O sub-relator de Movimentação Financeira, deputado Gustavo Fruet (PSDB-PR), também apresentou requerimento para saber da Receita Federal quais foram as providências adotadas pelo Fisco em relação às notas frias emitidas pelas empresas de Valério, apreendidas pela polícia mineira e que passaram por perícia da PF. O pedido, contudo, ainda não foi aprovado.
Ainda há tempo
Apesar de integrantes da CPI reconhecerem que as suspeitas acerca da Eletronorte podem ficar de fora das investigações, parlamentares afirmam que ainda é possível avançar mais no caso. “Há tempo ainda para investigar a Eletronorte. Faltam 60 dias para o fim da CPI. É só querer”, alerta o deputado Arnaldo Faria de Sá (PTB-SP).
Faria de Sá apresentou ontem um requerimento para convocar dirigentes da estatal envolvidos na administração do contrato. A solicitação pode ser apreciada na reunião administrativa da CPI de hoje.
Mesmo com o tempo exíguo, Gustavo Fruet também defende o aprofundamento das investigações em relação à estatal. “Acho que a CPI deveria convocar os ex-diretores da Eletronorte”, afirmou. “Se há suspeitas, temos que esgotar, até para dar o direito de defesa aos ex-dirigentes”, completou.
O sub-relator de Contratos da CPI, deputado José Eduardo Cardozo (PT-SP), admitiu não ter aprofundado as investigações sobre o contrato de publicidade da DNA com a Eletronorte. “Nem li esse relatório”, declarou. “Não vai dar tempo para investigar todos os contratos de publicidade de Valério”, completou, ao dizer que, até o momento, tem priorizado as investigações sobre irregularidades nos Correios e no Banco do Brasil. Os auditores do TCU concluíram a auditoria em setembro de 2005. Logo depois, cópia dela foi encaminhada à CPI.
Cardozo deve se reunir nos próximos dias com a equipe técnica da CPI para decidir se há necessidade de ouvir algum funcionário ou ex-dirigente da Eletronorte.

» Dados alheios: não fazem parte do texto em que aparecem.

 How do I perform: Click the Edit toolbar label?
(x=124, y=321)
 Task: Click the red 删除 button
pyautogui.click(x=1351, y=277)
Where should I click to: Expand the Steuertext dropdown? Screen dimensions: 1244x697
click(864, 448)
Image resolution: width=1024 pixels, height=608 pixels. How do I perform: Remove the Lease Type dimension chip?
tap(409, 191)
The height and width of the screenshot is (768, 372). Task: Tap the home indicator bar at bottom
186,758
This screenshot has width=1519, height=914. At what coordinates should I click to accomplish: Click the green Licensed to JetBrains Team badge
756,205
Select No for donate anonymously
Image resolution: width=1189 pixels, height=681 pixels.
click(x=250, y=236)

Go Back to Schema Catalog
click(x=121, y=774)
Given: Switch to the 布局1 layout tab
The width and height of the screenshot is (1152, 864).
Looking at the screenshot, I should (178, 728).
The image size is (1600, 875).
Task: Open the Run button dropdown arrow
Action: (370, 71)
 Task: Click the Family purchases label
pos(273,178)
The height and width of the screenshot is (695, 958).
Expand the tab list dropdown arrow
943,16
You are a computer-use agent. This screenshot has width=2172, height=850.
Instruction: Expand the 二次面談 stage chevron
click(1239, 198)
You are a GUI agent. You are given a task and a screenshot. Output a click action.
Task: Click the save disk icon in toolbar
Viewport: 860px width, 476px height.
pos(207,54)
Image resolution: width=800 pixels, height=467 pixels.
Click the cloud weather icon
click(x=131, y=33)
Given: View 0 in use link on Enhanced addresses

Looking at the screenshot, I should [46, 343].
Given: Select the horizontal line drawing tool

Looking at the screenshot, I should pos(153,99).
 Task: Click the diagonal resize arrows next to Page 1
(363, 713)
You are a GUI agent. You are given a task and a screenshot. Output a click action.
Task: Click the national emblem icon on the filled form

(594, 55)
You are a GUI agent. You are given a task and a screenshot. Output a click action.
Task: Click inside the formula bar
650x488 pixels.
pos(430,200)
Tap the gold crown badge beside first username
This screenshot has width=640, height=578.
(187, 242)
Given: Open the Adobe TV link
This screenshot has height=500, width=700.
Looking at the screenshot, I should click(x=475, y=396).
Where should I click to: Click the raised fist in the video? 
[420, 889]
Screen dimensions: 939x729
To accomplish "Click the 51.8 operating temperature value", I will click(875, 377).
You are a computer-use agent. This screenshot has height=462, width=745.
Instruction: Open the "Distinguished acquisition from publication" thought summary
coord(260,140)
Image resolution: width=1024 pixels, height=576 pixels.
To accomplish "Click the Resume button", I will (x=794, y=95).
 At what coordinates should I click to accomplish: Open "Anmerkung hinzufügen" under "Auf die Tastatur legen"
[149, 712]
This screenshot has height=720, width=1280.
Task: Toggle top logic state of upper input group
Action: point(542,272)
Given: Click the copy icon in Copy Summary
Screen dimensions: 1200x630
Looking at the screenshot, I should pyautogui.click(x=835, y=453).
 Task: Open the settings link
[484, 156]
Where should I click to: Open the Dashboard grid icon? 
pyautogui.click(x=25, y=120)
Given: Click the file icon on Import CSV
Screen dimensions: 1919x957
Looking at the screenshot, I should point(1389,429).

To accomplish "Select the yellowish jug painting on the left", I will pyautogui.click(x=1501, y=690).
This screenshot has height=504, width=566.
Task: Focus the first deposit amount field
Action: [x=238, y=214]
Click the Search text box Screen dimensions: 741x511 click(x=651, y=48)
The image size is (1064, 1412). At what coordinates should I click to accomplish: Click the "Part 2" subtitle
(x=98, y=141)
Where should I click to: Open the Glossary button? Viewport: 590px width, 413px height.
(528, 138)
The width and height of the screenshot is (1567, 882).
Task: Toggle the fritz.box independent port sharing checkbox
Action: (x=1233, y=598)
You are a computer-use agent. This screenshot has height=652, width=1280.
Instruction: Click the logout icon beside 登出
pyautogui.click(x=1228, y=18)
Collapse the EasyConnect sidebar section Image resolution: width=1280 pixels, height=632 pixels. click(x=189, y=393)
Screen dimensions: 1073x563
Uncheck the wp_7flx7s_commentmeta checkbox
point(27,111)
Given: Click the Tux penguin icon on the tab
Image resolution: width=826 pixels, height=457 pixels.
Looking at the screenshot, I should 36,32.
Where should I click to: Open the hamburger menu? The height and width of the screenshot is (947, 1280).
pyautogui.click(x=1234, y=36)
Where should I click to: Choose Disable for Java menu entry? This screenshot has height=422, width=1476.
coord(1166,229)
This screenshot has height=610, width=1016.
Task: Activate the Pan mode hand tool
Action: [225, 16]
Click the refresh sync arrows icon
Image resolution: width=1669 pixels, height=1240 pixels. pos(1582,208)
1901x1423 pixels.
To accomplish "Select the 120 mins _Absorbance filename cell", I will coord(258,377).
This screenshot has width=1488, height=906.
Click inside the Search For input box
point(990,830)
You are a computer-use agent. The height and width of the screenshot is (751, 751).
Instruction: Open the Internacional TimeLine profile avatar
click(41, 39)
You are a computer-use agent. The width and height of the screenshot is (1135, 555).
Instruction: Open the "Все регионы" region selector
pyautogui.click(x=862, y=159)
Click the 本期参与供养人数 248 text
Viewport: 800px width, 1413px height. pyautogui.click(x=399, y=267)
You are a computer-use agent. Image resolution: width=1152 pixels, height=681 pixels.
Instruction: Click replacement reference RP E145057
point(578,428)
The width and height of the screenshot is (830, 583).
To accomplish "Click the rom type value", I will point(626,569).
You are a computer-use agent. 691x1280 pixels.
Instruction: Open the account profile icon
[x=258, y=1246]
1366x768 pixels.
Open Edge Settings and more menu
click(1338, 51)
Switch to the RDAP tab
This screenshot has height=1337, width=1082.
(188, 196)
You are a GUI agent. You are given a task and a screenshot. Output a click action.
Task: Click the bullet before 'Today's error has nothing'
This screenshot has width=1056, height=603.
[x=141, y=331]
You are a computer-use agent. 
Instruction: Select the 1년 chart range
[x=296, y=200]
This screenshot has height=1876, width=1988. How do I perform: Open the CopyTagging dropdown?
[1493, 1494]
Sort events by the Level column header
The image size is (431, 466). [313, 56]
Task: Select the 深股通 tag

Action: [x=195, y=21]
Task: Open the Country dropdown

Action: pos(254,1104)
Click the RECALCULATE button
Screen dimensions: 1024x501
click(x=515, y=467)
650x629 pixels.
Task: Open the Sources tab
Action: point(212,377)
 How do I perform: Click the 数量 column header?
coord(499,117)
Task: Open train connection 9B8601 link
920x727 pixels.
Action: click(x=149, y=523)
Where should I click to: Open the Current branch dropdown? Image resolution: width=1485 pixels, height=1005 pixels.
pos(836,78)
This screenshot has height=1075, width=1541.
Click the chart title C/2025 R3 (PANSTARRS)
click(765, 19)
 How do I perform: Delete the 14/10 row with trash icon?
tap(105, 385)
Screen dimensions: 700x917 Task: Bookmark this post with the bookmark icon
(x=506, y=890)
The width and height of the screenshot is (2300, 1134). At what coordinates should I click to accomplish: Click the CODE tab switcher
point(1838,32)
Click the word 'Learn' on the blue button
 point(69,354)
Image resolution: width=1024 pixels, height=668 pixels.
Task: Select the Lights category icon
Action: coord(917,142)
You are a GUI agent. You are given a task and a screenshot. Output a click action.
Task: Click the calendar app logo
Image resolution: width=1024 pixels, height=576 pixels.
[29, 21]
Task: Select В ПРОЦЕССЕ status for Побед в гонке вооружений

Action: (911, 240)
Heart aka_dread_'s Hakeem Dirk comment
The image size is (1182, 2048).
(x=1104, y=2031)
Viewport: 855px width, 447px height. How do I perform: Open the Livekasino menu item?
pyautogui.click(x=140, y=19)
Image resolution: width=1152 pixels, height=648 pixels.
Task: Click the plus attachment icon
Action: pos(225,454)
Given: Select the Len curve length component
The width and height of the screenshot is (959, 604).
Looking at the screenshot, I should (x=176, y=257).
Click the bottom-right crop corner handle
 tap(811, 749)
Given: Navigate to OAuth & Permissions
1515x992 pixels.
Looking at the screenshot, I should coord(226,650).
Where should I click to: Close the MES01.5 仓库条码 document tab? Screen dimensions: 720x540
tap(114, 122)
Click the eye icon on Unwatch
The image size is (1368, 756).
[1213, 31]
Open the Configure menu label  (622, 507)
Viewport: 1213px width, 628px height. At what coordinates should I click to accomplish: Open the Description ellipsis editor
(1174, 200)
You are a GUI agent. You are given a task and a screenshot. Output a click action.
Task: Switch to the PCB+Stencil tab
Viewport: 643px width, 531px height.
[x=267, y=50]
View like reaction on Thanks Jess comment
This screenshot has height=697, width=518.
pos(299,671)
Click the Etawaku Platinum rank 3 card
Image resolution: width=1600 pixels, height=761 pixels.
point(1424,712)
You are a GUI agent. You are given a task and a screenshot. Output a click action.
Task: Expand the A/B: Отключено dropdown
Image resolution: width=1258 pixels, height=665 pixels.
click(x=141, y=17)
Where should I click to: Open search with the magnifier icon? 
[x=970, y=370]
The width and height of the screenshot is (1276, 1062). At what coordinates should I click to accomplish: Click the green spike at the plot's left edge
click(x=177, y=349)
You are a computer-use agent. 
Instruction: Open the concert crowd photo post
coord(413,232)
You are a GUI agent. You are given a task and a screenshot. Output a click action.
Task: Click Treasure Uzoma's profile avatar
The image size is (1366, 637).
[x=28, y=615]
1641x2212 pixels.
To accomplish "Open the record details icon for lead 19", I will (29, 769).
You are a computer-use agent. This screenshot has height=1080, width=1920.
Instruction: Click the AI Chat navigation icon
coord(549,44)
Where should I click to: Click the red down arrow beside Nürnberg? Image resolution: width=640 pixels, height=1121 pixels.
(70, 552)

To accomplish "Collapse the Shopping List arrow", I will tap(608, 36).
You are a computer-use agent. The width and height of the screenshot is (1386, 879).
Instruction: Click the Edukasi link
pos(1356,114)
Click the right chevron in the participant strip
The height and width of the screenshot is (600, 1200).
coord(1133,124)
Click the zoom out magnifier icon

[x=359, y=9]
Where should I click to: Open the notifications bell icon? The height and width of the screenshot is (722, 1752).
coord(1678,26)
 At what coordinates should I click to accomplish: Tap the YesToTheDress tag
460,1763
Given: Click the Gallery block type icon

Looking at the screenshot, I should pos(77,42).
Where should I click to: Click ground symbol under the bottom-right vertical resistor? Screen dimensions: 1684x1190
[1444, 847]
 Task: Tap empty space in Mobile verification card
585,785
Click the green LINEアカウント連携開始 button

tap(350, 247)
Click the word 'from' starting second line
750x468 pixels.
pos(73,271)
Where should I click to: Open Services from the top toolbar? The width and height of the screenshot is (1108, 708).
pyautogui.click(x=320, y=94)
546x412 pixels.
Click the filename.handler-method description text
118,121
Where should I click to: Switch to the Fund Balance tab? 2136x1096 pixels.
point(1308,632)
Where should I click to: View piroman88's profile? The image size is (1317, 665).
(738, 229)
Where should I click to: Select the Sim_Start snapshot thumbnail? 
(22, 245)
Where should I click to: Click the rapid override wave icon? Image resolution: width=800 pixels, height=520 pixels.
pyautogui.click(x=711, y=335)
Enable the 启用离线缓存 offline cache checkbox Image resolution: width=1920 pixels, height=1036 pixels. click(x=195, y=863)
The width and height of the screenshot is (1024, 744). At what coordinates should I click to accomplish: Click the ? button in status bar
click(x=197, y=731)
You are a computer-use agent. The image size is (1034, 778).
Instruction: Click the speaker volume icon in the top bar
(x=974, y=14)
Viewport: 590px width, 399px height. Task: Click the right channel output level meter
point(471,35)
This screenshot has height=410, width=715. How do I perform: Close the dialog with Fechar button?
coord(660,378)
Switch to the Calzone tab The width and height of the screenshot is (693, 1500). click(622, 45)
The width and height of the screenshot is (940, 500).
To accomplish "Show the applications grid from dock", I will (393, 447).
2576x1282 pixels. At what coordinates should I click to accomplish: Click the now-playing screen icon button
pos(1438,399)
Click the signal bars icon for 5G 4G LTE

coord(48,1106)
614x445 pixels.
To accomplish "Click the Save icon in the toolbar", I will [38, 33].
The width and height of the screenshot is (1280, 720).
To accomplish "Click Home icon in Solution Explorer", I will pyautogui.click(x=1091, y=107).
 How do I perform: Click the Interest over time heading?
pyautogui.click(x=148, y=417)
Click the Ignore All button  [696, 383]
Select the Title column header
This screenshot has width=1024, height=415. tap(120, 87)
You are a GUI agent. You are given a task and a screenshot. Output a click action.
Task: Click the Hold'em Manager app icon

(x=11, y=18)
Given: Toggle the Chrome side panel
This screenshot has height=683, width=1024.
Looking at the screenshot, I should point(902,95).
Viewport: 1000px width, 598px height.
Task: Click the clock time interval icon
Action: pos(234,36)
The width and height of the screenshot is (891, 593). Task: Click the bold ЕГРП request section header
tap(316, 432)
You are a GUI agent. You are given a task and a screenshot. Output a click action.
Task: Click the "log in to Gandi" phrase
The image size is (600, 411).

O relator-adjunto da comissão, deputado Maurício Rands (PT-PE), considerou que o valor dos repasses suspeitos é alto. Rands disse que pedirá a Cardozo “mais atenção” ao caso da estatal. “Não pode ter a ilusão de que a CPI vai investigar tudo, mas essa história da Eletronorte tem indicativos suspeitos”, afirmou.
Assim como Cardozo, o relator da CPI, deputado Osmar Serraglio (PMDB-PR), vai analisar com a equipe técnica da comissão as informações sobre o contrato de publicidade da estatal. Serraglio pode apoiar a convocação de dirigentes da estatal. “Estamos vendo o que dá para fazer. Vamos saber quem é preciso ouvir da Eletronorte”, informou.